Luke Grana is the co-founder and CEO of Grana, a relatively new fashion retailer based in Hong Kong. Grana sells its own-brand of high quality fashion products with its fabric being sourced from all around the world. Grana has no distributors, middle-men or warehouses, so they ship their products directly to their customers. The company aims to cut out any inefficiencies so the customers can get great products.
The brand has scheduled a global expansion for 201,7 with China being the only confirmed name on the list. It might have to switch out its existing business model and align itself with existing portals of e-commerce to be able to reach out to their customers.
Michelle Sun is an engineer, entrepreneur, and teacher in Hong Kong who founded First Code Academy, a school where children as young as six years old can learn to code and create mobile applications.
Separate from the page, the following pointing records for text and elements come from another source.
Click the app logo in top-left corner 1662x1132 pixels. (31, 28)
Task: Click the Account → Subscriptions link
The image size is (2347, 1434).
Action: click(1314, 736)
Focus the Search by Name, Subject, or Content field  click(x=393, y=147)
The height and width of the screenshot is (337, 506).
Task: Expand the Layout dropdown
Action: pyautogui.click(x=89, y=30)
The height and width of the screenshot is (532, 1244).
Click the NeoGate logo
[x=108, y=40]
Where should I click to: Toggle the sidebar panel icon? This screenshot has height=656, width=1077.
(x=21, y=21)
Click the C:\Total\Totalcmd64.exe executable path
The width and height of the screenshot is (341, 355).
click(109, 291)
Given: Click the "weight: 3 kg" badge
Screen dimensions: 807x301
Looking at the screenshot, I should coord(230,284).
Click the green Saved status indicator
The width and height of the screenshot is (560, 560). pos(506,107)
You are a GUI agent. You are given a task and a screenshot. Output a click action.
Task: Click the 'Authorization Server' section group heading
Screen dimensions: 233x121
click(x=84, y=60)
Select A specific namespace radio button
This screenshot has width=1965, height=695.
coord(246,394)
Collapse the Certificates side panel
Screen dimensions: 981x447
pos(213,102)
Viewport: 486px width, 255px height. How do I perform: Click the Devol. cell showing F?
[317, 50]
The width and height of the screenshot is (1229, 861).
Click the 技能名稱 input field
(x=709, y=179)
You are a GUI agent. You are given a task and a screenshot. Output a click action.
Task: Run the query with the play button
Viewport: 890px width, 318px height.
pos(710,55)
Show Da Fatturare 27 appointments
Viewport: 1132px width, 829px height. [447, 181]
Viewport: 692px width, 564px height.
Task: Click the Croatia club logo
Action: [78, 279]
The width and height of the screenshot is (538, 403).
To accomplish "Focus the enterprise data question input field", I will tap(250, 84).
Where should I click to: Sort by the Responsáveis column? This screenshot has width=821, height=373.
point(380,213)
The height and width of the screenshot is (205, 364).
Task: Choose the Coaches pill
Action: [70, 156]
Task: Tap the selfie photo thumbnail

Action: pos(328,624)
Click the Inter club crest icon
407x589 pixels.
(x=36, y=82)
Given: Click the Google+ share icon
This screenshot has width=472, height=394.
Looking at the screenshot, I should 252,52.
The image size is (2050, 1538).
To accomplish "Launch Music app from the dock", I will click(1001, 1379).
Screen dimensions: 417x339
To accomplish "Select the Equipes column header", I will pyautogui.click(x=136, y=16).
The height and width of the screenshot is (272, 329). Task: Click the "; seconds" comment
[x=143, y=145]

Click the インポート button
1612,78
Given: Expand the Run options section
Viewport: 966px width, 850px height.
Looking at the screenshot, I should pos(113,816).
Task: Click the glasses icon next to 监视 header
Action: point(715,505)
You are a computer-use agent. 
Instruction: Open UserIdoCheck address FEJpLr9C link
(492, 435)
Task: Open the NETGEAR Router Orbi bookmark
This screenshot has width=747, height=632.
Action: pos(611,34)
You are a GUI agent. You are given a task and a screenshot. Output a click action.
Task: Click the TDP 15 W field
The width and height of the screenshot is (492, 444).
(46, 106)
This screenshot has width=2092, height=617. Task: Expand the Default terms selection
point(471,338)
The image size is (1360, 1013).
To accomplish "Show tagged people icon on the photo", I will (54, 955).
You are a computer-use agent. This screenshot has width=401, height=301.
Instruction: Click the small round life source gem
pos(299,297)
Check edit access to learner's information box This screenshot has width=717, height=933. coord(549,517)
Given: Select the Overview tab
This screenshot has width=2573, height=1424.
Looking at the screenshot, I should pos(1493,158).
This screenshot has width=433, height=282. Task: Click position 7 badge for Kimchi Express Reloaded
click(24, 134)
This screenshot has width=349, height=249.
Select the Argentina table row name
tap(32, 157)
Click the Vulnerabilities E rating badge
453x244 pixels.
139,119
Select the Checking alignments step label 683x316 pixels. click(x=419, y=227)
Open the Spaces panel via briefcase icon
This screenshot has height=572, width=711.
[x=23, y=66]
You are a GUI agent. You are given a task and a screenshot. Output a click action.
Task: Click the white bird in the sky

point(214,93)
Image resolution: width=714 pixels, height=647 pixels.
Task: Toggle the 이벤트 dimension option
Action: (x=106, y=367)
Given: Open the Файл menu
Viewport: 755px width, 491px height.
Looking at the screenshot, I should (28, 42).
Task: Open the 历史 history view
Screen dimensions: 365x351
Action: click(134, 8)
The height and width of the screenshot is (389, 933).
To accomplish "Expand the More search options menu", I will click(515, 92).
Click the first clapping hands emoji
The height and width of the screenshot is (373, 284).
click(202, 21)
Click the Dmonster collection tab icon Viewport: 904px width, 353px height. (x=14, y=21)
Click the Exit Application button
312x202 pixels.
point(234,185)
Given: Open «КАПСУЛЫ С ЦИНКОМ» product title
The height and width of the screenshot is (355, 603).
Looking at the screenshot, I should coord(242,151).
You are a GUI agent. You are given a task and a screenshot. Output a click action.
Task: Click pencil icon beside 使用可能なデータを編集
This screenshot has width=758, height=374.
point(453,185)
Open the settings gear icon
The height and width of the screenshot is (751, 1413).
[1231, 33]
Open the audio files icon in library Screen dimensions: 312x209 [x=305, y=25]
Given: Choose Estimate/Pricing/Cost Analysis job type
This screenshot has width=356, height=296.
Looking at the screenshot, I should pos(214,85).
It started out as a one-day, girls only coding workshop now offers a range of courses for both genders and even a five-year curriculum.
The First Code Academy looks to expand its courses and solidify its foundations by mastering the multitudes of programming languages so it can continue on with their overall mission to empower the next generation to create with technology, regardless of what field they are in—IT, medicine, law, finance, and all the others. It is also likely that they could be teaching the advance students some coding language frameworks to further expand on their skills and knowledge.
Simon Loong is the co-founder of WeLab, a finance tech company that has its headquarters in Hong Kong. The company operates online lending platforms. WeLab aims to be a faster, cheaper, and more efficient solution to borrowing money. WeLab analyzes the data to make credit decisions for each individual borrower, with a zero fraud loss record and zero face-to-face encounter with its customers.
Loong has plans to expand WeLab even further with the development of their new growth opportunities. They plan to make transformative impacts on traditional banking services across Hong Kong and mainland China.
Zhou Yuan is the founder and CEO of Zhihu, a question-and-answers website where everything is asked, answered, edited, and organized by the community of its own users. It has enabled its users to search and share their knowledge of things, either from personal or professional experience which Yuan believes is something that is missing from the more fact based search engines like Google and Bing. Yuan’s personal mantra is “Believe in the power of change”.
Yuan has announced that they plan to expand the reach of Zhihu's knowledge sharing platform which would allow more users and experts the chance to connect with each other. Their other plans are to improve the functionalities of the website to benefit the user experience throughout the community.
Kevin Ma founded Hypebeast back in 2005. It was a sneaker culture blog back then and has now evolved into a digital media and e-commerce company that is based in Hong Kong. Its media include men’s fashion and lifestyle. Hypebeast also has regional offshoots in Traditional Chinese, Simplified Chinese, Japanese and Korean, female streetwear website Hypebae, Chinese-language women’s high fashion website Popbee, and a quarterly print publication called HYPEBEAST Magazine.
Ma has stated that they are interested in creating a global presence since they feel that though foreign companies come to Hong Kong a lot, it is not enough to for the company to grow further. Despite the millions that view them online, they are looking ahead to the future and become something that pulsates from across all corners of the world. It is likely that they have plans for an international expansion considering that they are not afraid to break the rules or make a few experiments here and there.